I decided to do a little of backporting from the main website (now at old.extraactivity.com). There I made two posts about the ‘Future of Gaming‘ and ‘The Follow-up of Future Of Gaming‘.
Now it’s time to do a follow-up on that.
Virtual Reality
It appears that VR is once again to the same stump that it has always been: Too expensive and not worthy enough. Hot off the reels from Meta (Facebook) discontinuing the Quest Pro, and Microsoft discontinuing their Mixed Reality, it seems that it’ll continue to be slumped. While some good games did come out like Batman: Arkham Shadow, it’s still not enough to make the industry flourish like some people want it to. Google announced that Android XRwill be a thing but I’ll remain skeptical, mostly because it’s Google. Valve still hasn’t announced a new VR headset, as they are busy with the Steam Deck and maybe another devices that aren’t VR.

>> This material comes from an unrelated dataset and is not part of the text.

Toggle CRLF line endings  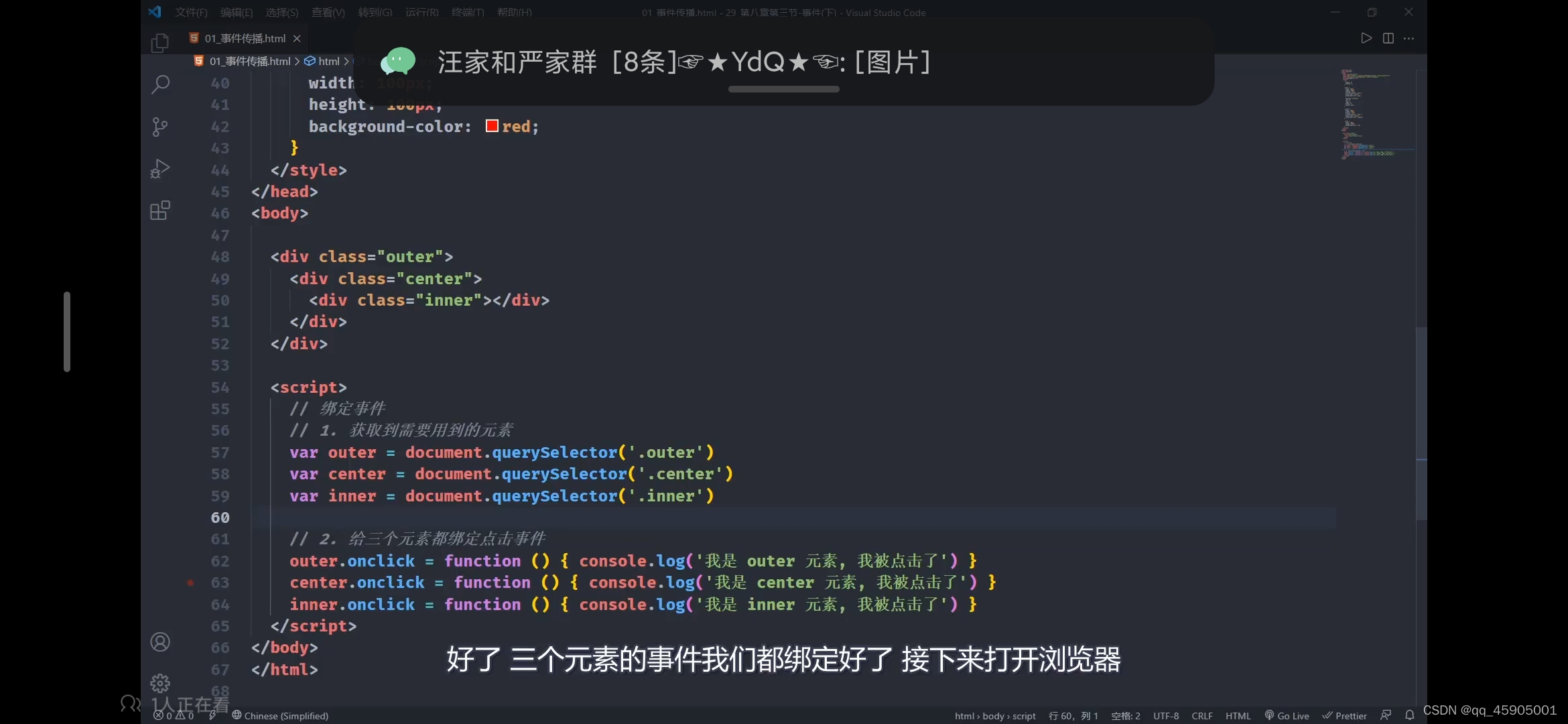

I did manage to get a Quest 2 since that last post and it’s been a fun experience, although, I did get sick using it the first few times. It’s rather cool but it’ll only get mass adoption if prices get slashed.
Motion Controls
Like last time, Motion Controls failed to capture a market because it’s still not a better solution than what we already have. For VR? Sure, it kinda needs that, but for regular gaming? Not really.
Games as a Service
Oh boy. GaaS (more like gas lol) still shows that you need a good game that people want to play. I’d like to think that I was little misguided on thinking that first impressions stick. Concord, one of the biggest flops of 2024, died within 2 weeks, and it was because it was just a game that people didn’t want to play, being too similar to Overwatch 2, that people weren’t playing either. Oh and another flop, Ubisoft’s XDefiant is getting canned too this year.
So the issue with GaaS is a basic one: Making an engaging game. Stuff that already exists doesn’t get players to move over because they already play what they want to play. Concord didn’t add anything to the Overwatch-style of game. XDefiant was another CoD clone.
Game Streaming
Okay, looking back, the writing was on the wall. Google Stadia is no more (thankfully). Amazon Luna is essentially dead.

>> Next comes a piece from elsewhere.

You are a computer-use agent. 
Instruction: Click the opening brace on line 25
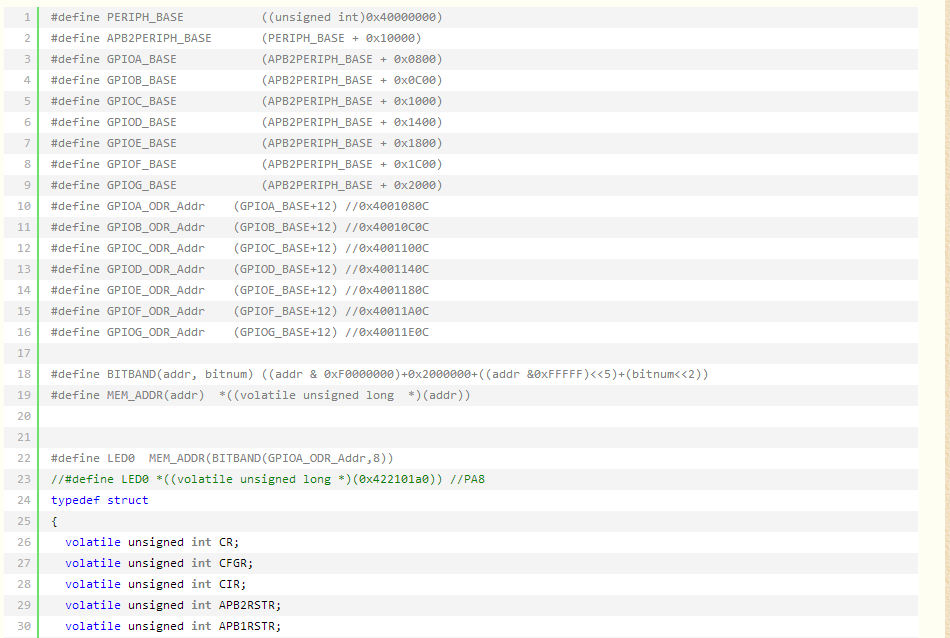point(54,521)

The other options are still viable, like PS Now (part of PS Plus nowadays) and Xbox Game Cloud, as well Steam’s local machine streaming. GeForce Now increased prices and has a limit (which you’ll probably not hit), and that’s pretty much it, I guess. For all the fuzz that game streaming causes, I don’t really see it being the thing moving forward. Sure it’s convenient but it’s also fully driven by publisher greed. The moment they don’t want to play ball anymore, you’ll lose access to the games.
Subscriptions
That last sentence could also be used here. Since then, Microsoft bought Activision-Blizzard-King to put Call of Duty on Xbox GamePass and make themselves feel like the Netflix of gaming, which isn’t what I think that could work. Different industries, different approaches, people.

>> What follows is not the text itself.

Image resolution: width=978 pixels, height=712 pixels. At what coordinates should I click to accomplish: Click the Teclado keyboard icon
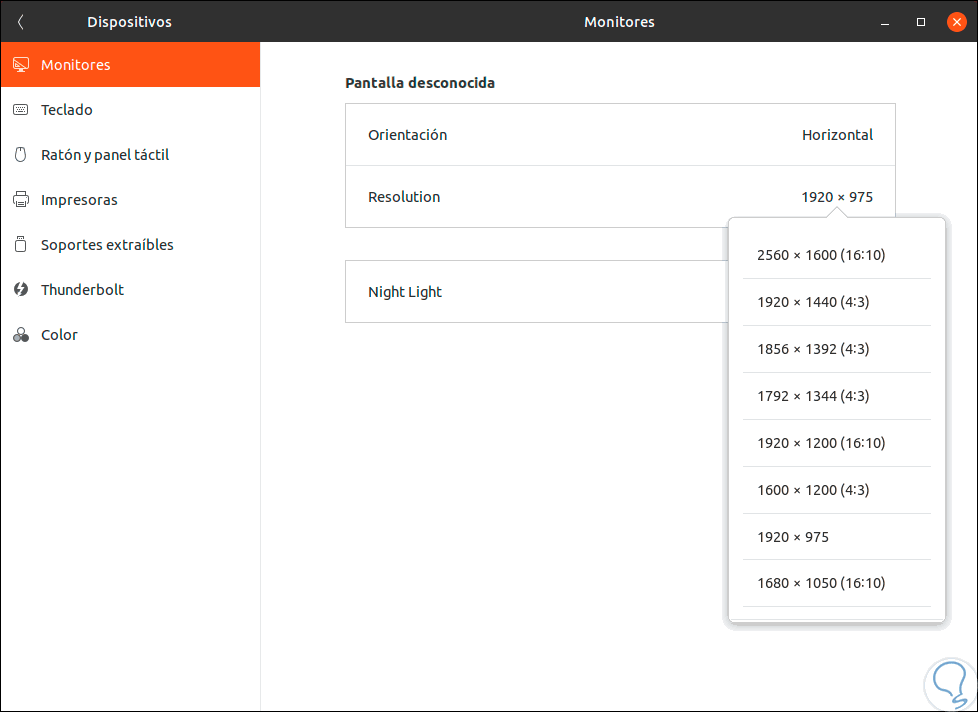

Overall, nothing has changed other than price increases because MORE GROWTH MORE MONEY, which is dumb.
Epic Games Store
Since the last post, Epic Games sued Apple and Google, and we were able to see how much money they burned since they started EGS. Since then, they gave away free games almost every week, but clearly did a bit of a downscale on the operations, since the guy that was the head of EGS left the company. Additionally, the games that Epic funded (or outright bought) still haven’t paid Epic back, like Alan Wake 2.
In any other reading, I’d call the EGS a flop, because they did the same mistake as trying to get 50% of the market in 5 years (aka honeypot talk for investors), and if they managed to get 10%, it would be a lot. Now, 10% is a lot, yes, but that means that instead of growing 10% per year, they grew 2%. I’d call that underwhelming. But… Since they have Fortnite, which prints a lot of money, they can recover all that money they invested and lost on EGS. Maybe.
Conclusion
It didn’t take long for the rot to start to show itself up. Game subs, Live Services, and Motion Controls are all annoying things that stop gamers from enjoying their games, because companies don’t see gamers, they see their wallets. And clearly some plans didn’t work at all, which is good, because that makes companies see what is the consequences of trying and failing. However this doesn’t stop them from thinking that they’ll succeed, because they have X or Y, or even Z.
Overall, the market had its ups and downs and honestly, it’s pretty okay, for the most part, good games are still on the way, which is fantastic. Companies just need to wise up about their stuff, because some things clearly don’t work.